5. Mover has attached to this Motion the following pertinent documents:

 

                                  Criminal Background Check from the La. State Police/Parish Sheriff dated within the past 30 days (required).

 

                                  Bill(s) of Information (if any).

 

                                  Minute entry showing final disposition of case (if any).

 

                                  Certification Letter from the District Attorney for fee waiver (if eligible).

 

                                  Certification Letter from the District Attorney verifying that the applicant has no convictions or pending applicable criminal charges in the requisite time periods.

 

                                  Certification Letter from the District Attorney verifying that the charges were refused.

 

                                  Certification Letter from the District Attorney verifying that the applicant did not participate in a pretrial diversion program.

 

                                  A copy of the order waiving the sex offender registration and notification requirements.


 

6.Mover was:

 

_____ YES _____ NO Arrested with another individual.

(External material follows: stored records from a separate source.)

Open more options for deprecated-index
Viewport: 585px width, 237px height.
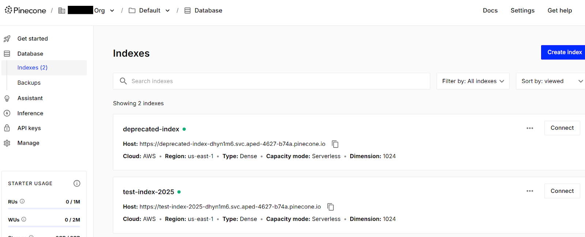coord(530,128)

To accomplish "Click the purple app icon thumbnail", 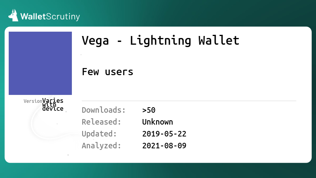I will tap(40, 63).
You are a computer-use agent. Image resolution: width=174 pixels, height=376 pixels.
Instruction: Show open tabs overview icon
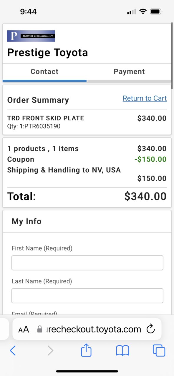point(159,350)
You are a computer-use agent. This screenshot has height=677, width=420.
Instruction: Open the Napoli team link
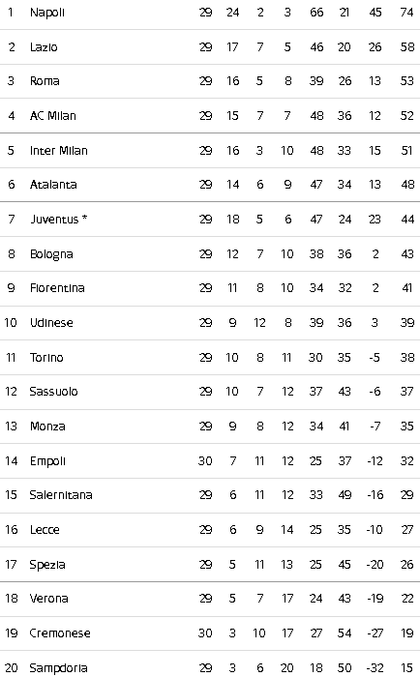(47, 13)
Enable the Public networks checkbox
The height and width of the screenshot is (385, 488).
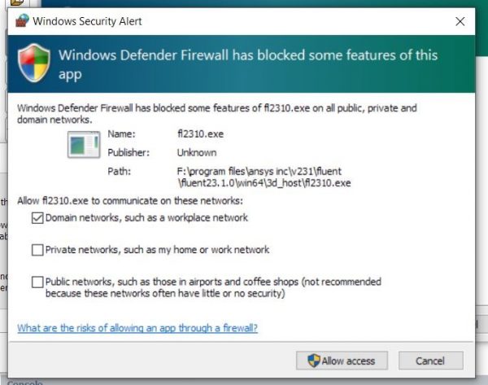pyautogui.click(x=37, y=282)
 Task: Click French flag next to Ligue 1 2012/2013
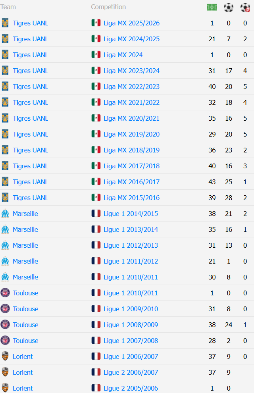tap(96, 245)
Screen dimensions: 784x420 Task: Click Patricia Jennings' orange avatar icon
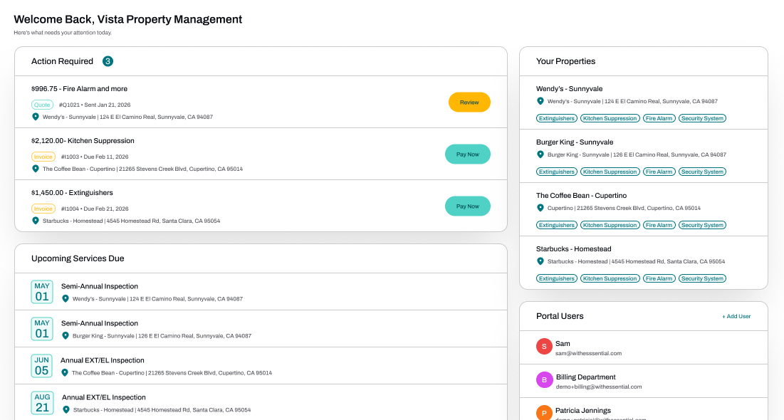click(544, 413)

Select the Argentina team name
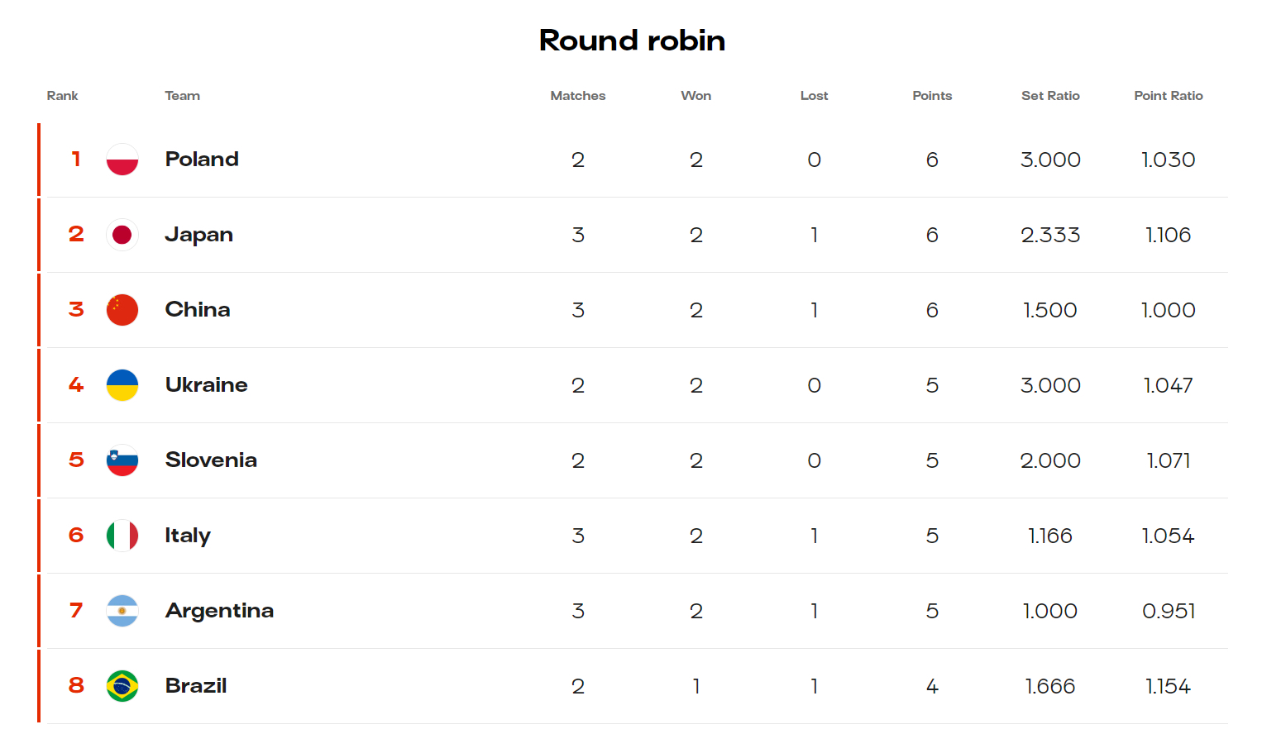point(219,611)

            The Mover prays that if there is no objection timely filed by the arresting law enforcement agency, the district attorney's office, or the Louisiana Bureau of Criminal Investigation and Information, that an order be issued herein ordering the expungement of the record of arrest and/or conviction set forth above, including all photographs, fingerprints, disposition, or any other such information, which record shall be confidential and no longer considered a public record, nor be made available to other persons, except a prosecutor, member of a law enforcement agency, or a judge who may request such information in writing, certifying that such request is for the purpose of prosecuting, investigating, or enforcing the criminal law, for the purpose of any other statutorily defined law enforcement or administrative duties, or for the purpose of the requirements of sex offender registration and notification pursuant to the provisions of R.S. 15:541 et seq. or as an order of this Court to any other person for good cause shown, or as otherwise authorized by law.

            If an "Affidavit of No Opposition" by each agency named herein is attached hereto and made a part hereof, Defendant requests that no contradictory hearing be required and the Motion be granted ex parte.

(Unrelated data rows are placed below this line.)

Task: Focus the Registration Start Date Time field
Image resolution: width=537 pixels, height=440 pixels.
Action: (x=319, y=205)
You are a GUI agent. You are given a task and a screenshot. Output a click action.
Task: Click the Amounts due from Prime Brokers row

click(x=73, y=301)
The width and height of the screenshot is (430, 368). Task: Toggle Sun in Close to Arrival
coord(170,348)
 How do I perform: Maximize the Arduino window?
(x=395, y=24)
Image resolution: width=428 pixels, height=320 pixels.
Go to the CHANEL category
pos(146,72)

                                                                                    Respectfully submitted,




____________________________________

                                                                        Signature of Attorney for Mover/Defendant



____________________________________

                                                                        Attorney for Mover/Defendant Name


____________________________________

                                                                        Attorney's Bar Roll No.

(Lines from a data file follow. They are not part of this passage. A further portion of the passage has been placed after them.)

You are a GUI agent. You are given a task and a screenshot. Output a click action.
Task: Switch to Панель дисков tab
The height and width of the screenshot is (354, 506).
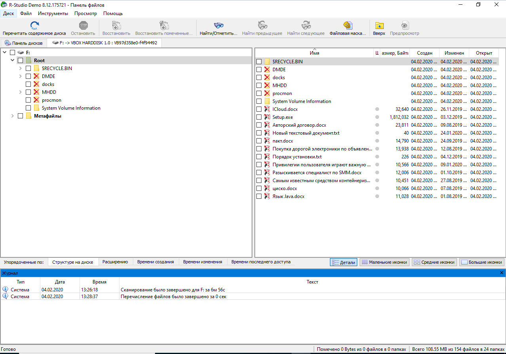[x=24, y=43]
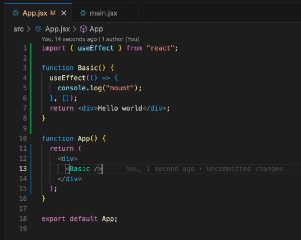Click the git blame author codelens
Screen dimensions: 301x240
pos(90,39)
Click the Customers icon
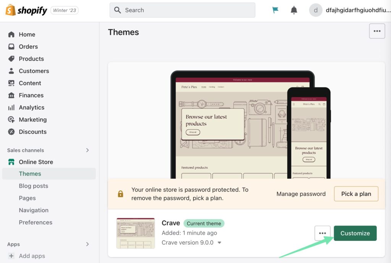Screen dimensions: 391x263 [12, 71]
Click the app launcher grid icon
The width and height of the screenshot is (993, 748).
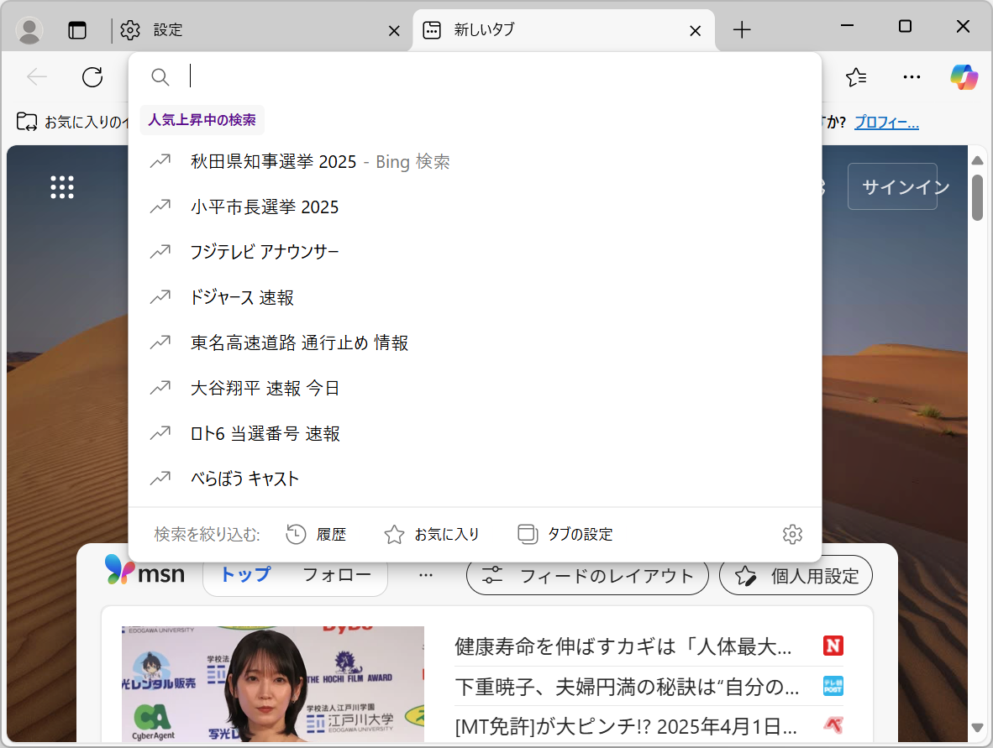click(x=62, y=186)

____________________________________

                                                                        Address

 

____________________________________

                                                                        City, State, ZIP Code


____________________________________

                                                                        Telephone Number



                                                                        If not represented by counsel:


____________________________________

                                                                        Signature of Mover/Defendant


____________________________________

                                                                        Mover/Defendant Name


____________________________________

                                                                        Address

 

____________________________________

                                                                        City, State, ZIP Code


____________________________________

                                                                        Telephone Number                                       "


            Acts 2014, No. 145, §1; Acts 2015, No. 200, §1.